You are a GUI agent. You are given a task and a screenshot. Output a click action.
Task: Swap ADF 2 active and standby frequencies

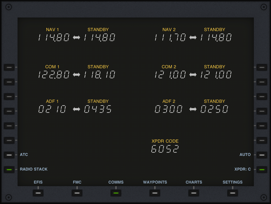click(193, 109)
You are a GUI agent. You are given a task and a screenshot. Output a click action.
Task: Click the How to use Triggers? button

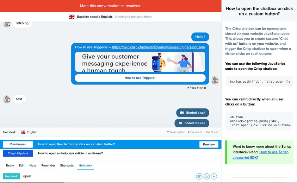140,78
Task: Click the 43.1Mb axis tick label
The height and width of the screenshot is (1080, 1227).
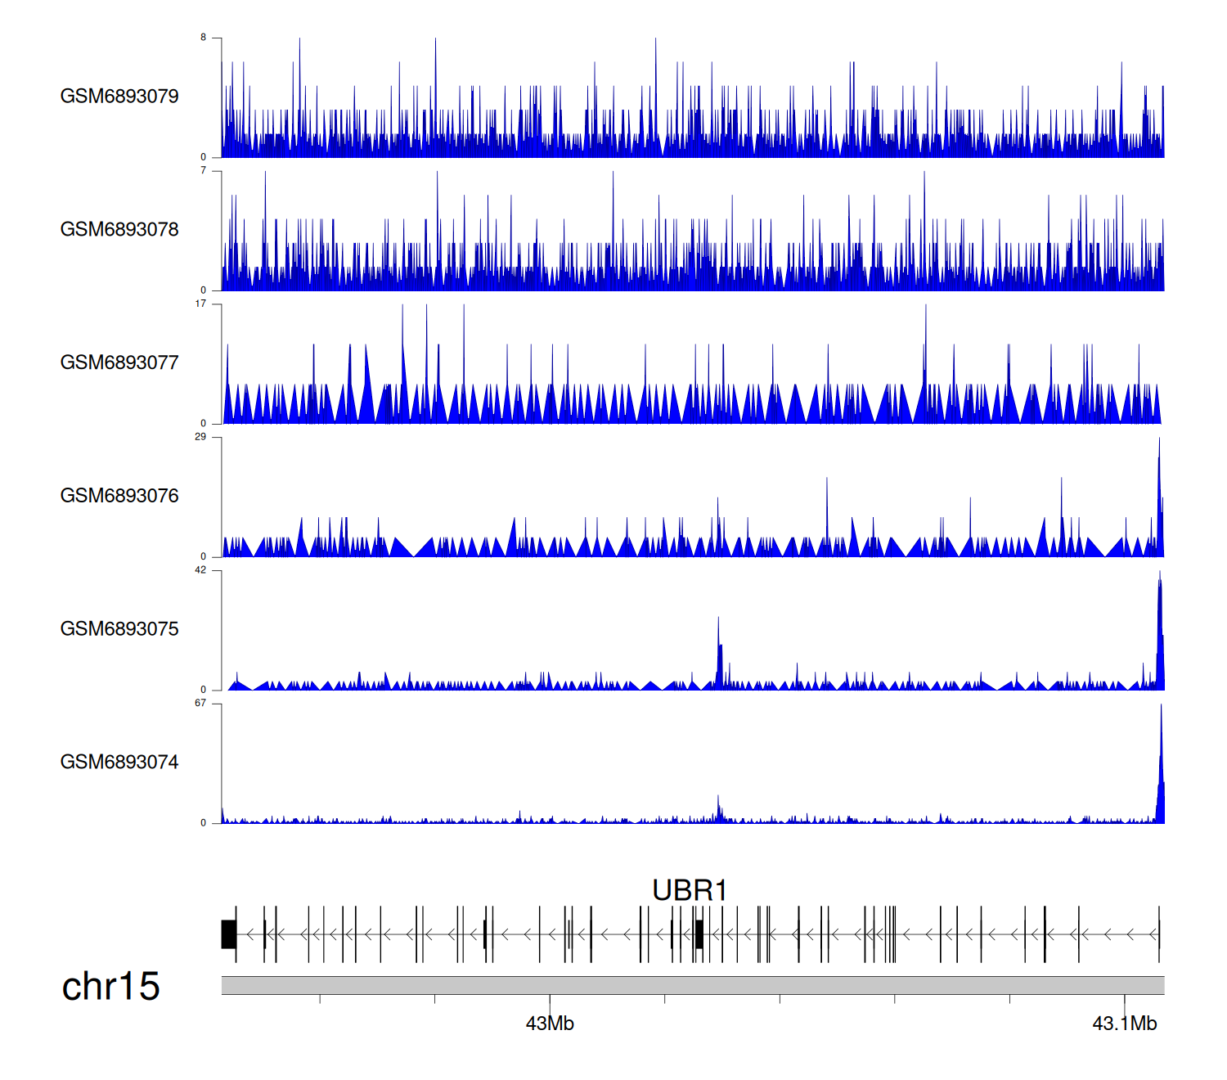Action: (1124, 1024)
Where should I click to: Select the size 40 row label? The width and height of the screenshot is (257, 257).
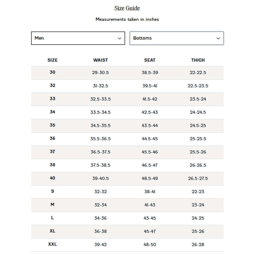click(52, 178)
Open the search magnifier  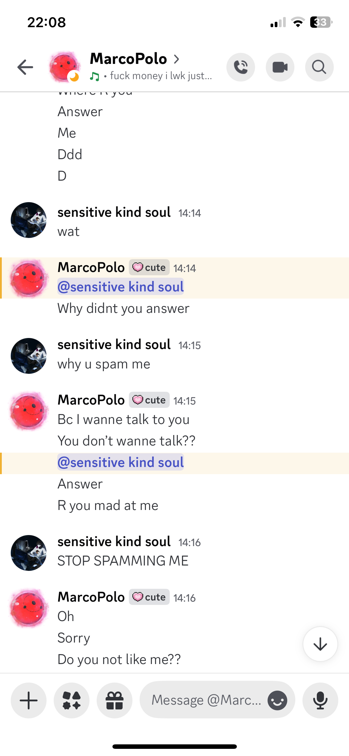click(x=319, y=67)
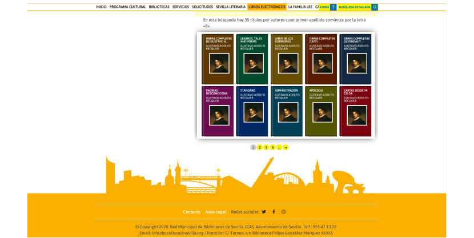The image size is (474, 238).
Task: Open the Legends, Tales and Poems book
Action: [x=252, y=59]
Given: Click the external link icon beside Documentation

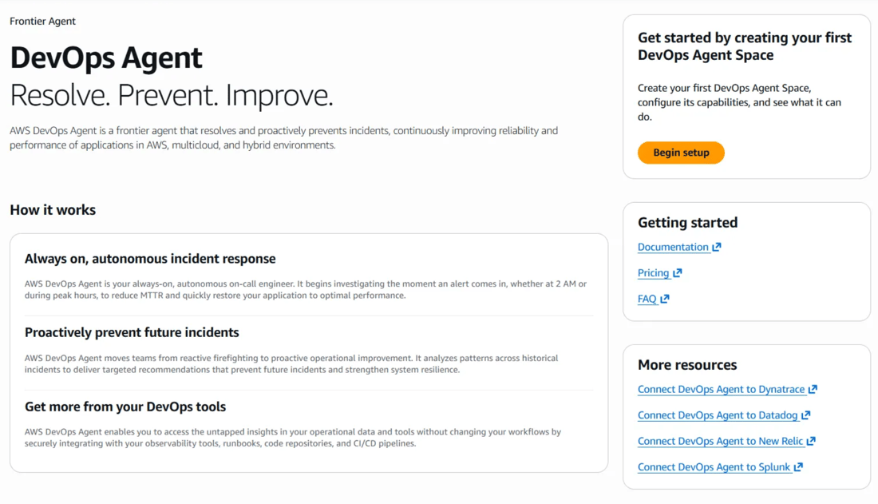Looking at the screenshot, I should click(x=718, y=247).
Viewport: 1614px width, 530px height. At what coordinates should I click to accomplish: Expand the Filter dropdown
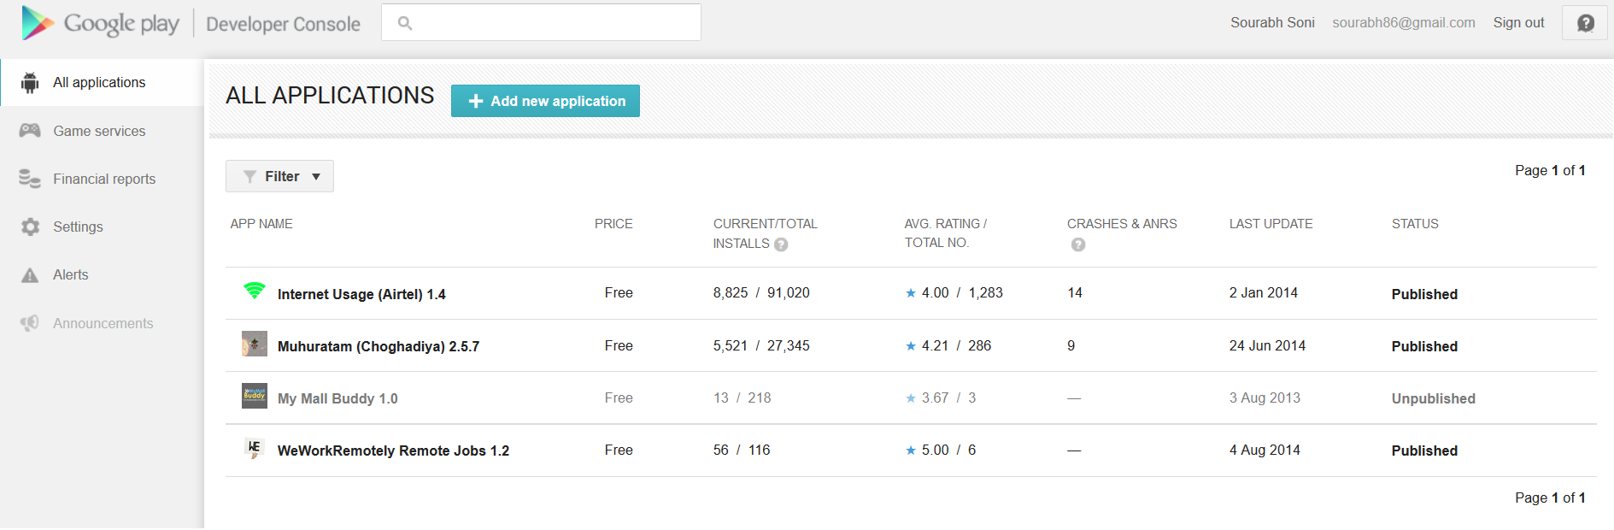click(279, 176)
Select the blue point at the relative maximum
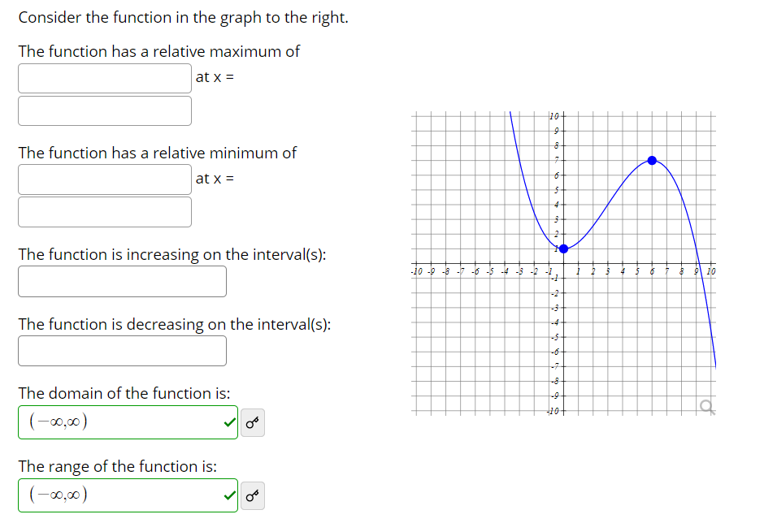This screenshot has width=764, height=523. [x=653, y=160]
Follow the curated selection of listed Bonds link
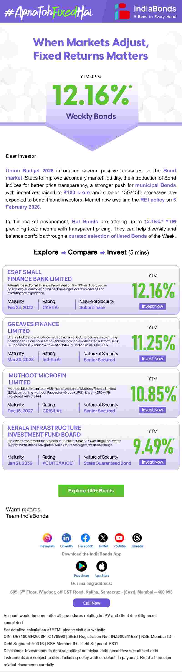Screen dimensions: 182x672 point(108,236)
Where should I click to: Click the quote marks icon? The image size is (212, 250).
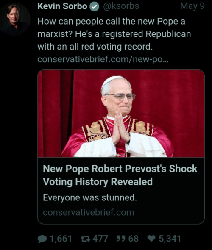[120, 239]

□ □ □ □ □

§ **TASK PROMPT**: The line containing "Viewport: 1614px width, 530px" and every line after it, through the end of the data, are to be output exactly. Omit the pictures.

§ **SOLUTION TO THE PROBLEM**:
Viewport: 1614px width, 530px height. At what coordinates should I click to accomplish: Expand the Filter dropdown
click(279, 176)
Select the blue point at the relative maximum
This screenshot has width=764, height=523. [x=653, y=160]
Follow the curated selection of listed Bonds link
Screen dimensions: 182x672 point(108,236)
Where should I click to: Click the quote marks icon? The image size is (212, 250).
[120, 239]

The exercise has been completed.